Former Waterloo Black Hawks forward Jack Drury traded to Predators
Jack Drury was traded to the Nashville Predators on June 24 in a four-player deal with the Colorado Avalanche, a move that sent the former Waterloo Black Hawks captain into another NHL organization just two days before the 2026 draft opens at KeyBank Center in Buffalo. Nashville received Drury, Chase Bradley and Colorado’s 2029 third-round pick, while Colorado acquired Fedor Svechkov and Zachary L’Heureux.
The trade carried contract and roster implications beyond the names involved. Colorado had treated Drury as a pending restricted free agent with arbitration rights, and he could become an unrestricted free agent in 2027. It was also the second trade in about eight days between the clubs after the Ross Colton deal, a quick stretch of business that has already tied Nashville and Colorado together ahead of draft week.

For Waterloo, the move landed on familiar ground. Drury played exactly 100 regular-season games for the Black Hawks across the 2016-17 and 2017-18 USHL seasons, starting with 12 points as a rookie before breaking out for 24 goals and 41 assists for 65 points in 56 games the next year.

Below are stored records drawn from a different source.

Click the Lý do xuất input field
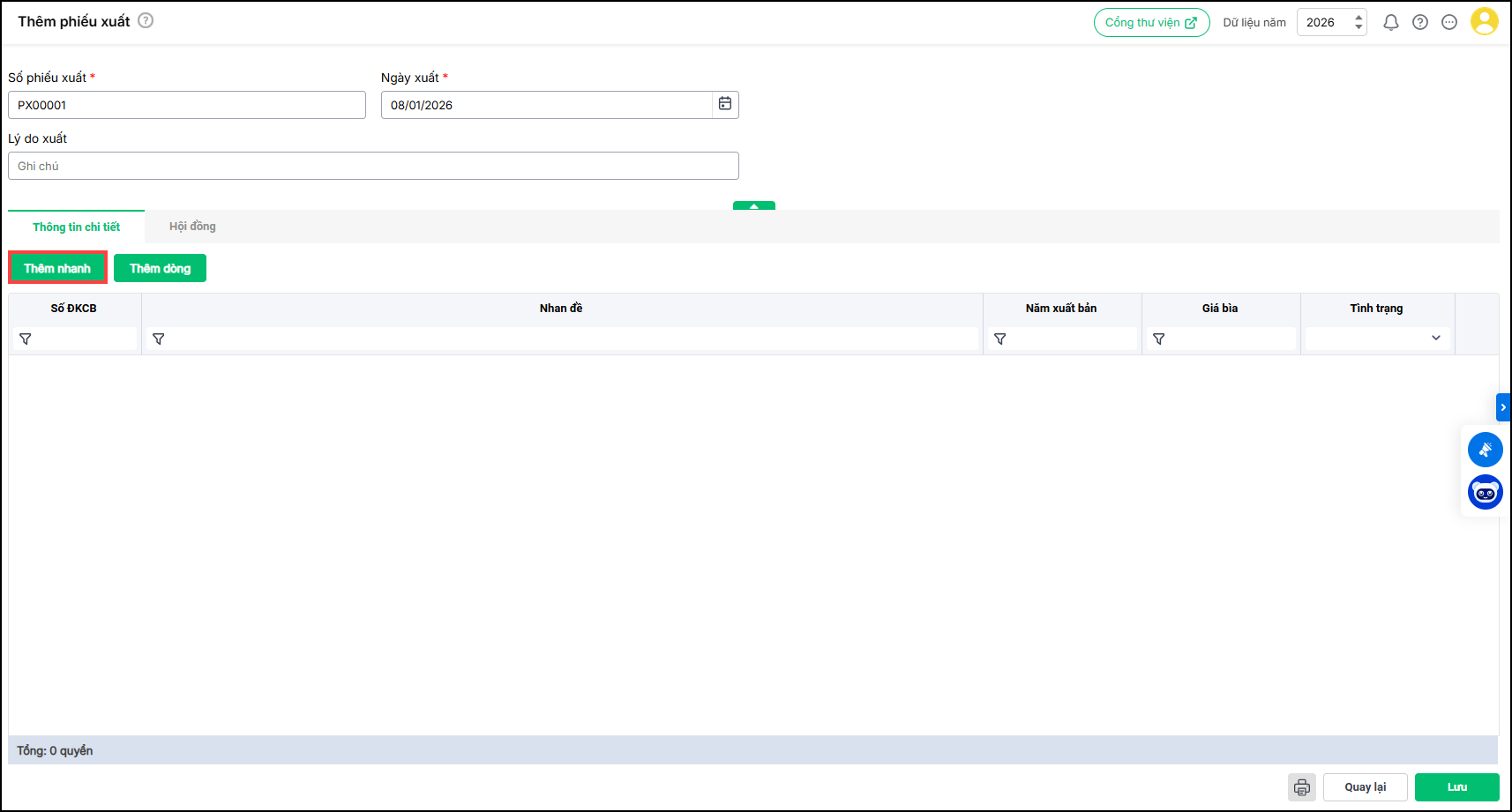 click(x=373, y=166)
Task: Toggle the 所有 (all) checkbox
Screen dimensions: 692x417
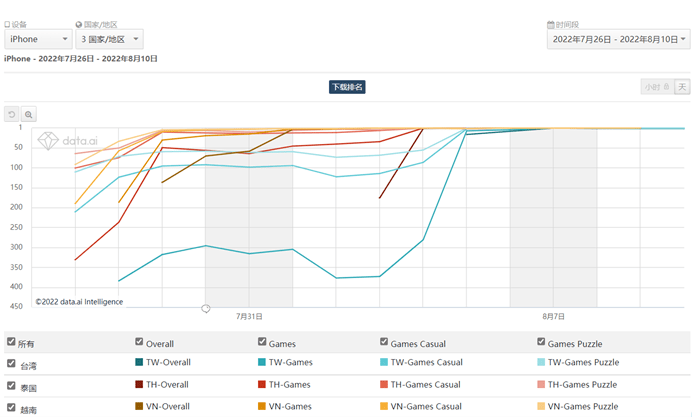Action: 11,342
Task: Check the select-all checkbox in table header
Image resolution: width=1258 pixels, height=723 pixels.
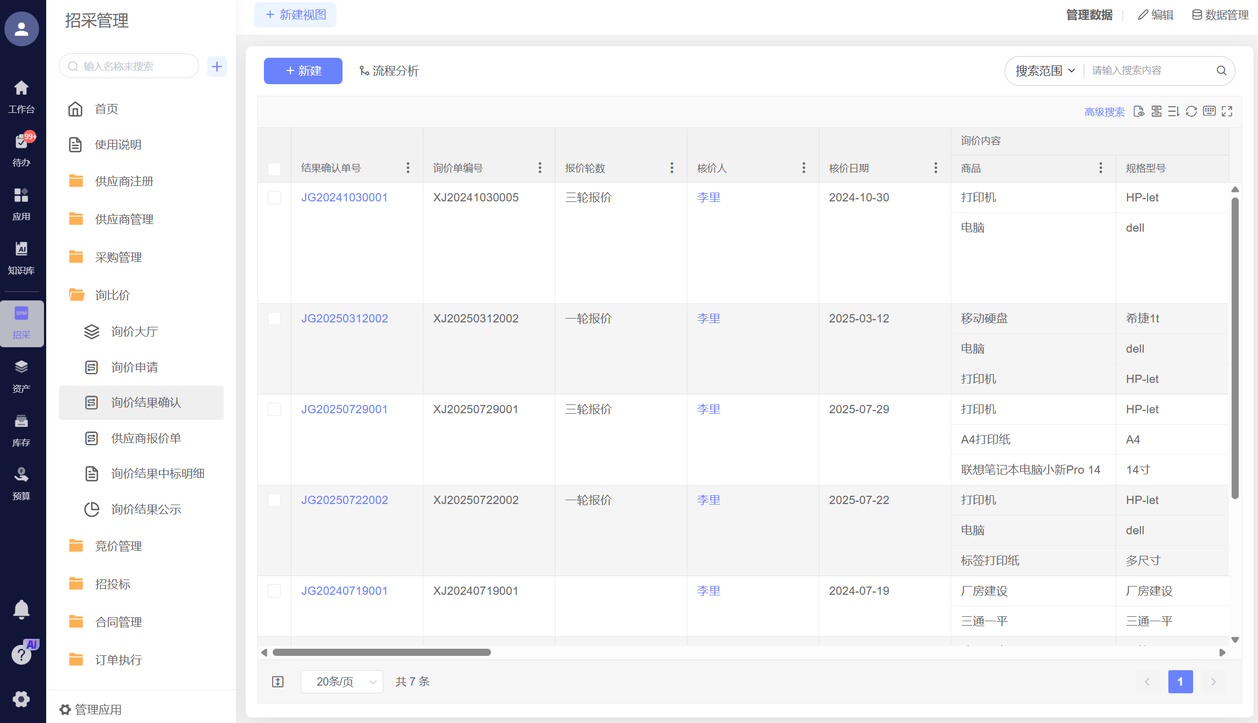Action: pyautogui.click(x=274, y=169)
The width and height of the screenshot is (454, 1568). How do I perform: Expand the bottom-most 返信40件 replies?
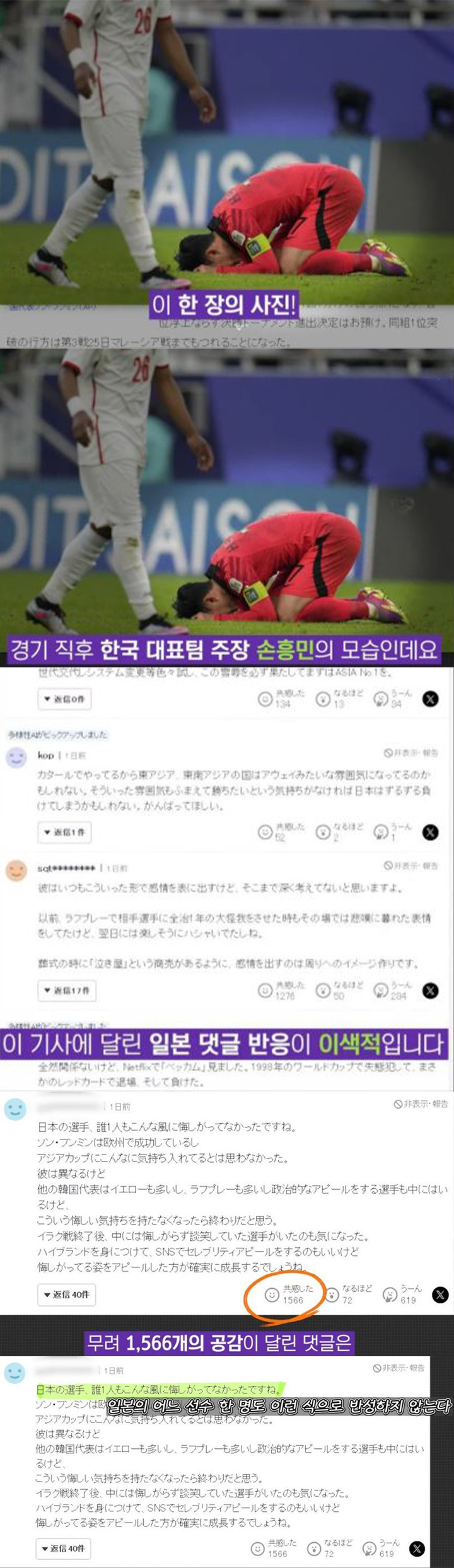click(x=64, y=1548)
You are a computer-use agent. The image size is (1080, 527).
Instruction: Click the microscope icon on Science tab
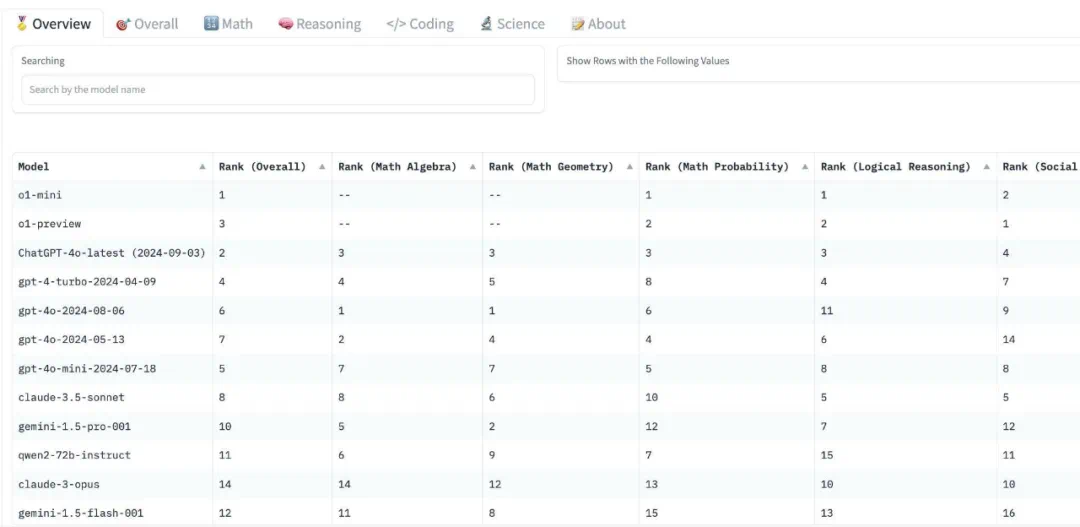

That 2017-18 season brought All-USHL Second Team honors, the team captaincy and a spot in the USHL/NHL Top Prospects Game, and it ended with Waterloo winning the Anderson Cup.

Drury’s path kept moving through Cambridge, Massachusetts, where he spent two seasons at Harvard from 2018 to 2020. Harvard’s roster page listed him with 24 points as a freshman and a plus-10 rating, and it also showed how much value he brought in the faceoff circle, where he ranked 19th nationally at 58.2 percent. NHL records say Drury signed his first contract with Carolina in 2021 and made his NHL debut on Dec. 16, 2021.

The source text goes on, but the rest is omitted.